Le cosmos de Cocteau

L'artiste polymorphe ne s'est jamais remis de cette disparition: «J'ai toujours su que tu m'étais prêté, qu'il fallait te rendre très vite», a-t-il écrit à propos de Radiguet.

Révélée à l'écran en 1978 dans Perceval le Gallois d'Éric Rohmer, la réalisatrice raconte que l'aventure de son troisième film a démarré avec un projet d'album mettant en musiques les poèmes et sonnets que Cocteau a composés de 1929 à 1933. Petit à petit, l'idée d'un film avec le soutien financier de Pierre Bergé, s'est imposée.

Arielle Dombasle qui a coécrit le scénario, a réuni pour Opium, son long métrage le plus maîtrisé, une distribution hétéroclite «d'amis artistes qu'elle admire» dont Marisa Berenson, Julie Depardieu, Philippe Katerine, Valérie Donzelli. Cocteau est campé par Grégoire Colin, et Radiguet par un jeune inconnu prometteur, Samuel Mercer. L'univers du film, renforcé par des incrustations de dessins de Cocteau sur la pellicule, a été mis en scène avec l'aide du styliste Vincent Darré.

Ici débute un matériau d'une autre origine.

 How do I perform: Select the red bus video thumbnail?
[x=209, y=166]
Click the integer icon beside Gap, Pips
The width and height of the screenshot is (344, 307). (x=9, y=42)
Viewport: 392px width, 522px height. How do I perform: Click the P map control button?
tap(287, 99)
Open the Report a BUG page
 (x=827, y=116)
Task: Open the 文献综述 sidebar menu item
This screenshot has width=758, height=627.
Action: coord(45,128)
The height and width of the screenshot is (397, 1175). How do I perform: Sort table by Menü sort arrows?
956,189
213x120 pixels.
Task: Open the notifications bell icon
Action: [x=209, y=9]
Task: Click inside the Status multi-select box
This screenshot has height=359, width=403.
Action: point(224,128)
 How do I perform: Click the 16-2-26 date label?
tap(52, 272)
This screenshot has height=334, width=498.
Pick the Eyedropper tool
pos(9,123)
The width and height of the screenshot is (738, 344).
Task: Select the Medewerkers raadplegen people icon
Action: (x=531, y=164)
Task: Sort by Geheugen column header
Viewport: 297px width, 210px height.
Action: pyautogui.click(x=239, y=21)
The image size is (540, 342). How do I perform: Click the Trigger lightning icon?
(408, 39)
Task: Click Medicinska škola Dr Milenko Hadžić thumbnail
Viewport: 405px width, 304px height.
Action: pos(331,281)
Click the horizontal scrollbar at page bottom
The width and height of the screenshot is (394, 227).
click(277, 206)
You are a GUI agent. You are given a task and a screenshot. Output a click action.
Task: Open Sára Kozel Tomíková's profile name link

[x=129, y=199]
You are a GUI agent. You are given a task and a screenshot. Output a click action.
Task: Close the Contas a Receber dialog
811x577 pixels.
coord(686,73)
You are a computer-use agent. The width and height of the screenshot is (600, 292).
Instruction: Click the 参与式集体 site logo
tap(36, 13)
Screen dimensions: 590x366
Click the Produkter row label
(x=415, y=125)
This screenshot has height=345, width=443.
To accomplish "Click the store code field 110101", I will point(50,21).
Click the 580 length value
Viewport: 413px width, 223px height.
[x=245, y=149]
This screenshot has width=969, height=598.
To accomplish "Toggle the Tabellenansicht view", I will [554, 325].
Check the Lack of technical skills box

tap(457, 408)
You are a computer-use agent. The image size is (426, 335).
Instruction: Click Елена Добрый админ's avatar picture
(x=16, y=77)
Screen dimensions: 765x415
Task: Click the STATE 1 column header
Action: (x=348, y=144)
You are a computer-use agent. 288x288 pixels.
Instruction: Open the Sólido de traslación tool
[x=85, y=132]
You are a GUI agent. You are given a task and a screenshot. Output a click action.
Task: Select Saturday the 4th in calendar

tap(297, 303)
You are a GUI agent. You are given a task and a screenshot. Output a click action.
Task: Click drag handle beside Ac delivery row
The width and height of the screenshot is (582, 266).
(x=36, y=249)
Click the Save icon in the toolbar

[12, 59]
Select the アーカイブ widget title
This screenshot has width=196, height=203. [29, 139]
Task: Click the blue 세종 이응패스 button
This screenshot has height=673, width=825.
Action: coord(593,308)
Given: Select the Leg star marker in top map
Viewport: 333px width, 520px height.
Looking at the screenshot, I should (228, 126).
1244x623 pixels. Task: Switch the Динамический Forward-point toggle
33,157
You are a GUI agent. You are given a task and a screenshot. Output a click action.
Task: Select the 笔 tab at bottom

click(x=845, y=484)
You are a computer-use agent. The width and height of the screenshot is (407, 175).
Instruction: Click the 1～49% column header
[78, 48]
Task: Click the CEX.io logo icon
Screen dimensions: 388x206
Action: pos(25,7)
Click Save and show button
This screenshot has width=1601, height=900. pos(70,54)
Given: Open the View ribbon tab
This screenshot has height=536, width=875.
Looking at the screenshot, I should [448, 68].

Sur une tonalité onirique très appuyée comme un premier hommage à l'univers de Cocteau, Arielle Dombasle met en scène la folie créatrice de l'époque et ses mondanités débridées dont la grande mécène Marie-Laure de Noailles, était l'un des chefs d'orchestre. Pour restituer encore mieux les situations, des scènes ont été tournées dans l'ancien hôtel particulier des Noailles, place des États-Unis, à Paris. On croise Coco Chanel, André Breton, Kisling, Diaghilev, Man Ray...

«Cocteau et Radiguet n'ont jamais cessé de faire des rencontres avec d'autres artistes, des écrivains, des peintes, des musiciens des danseurs, des créateurs de mode. Il fallait ressusciter ce cosmos», explique Arielle Dombasle qui incarne le miroir féminin de Cocteau, comme un voeu sur mesure.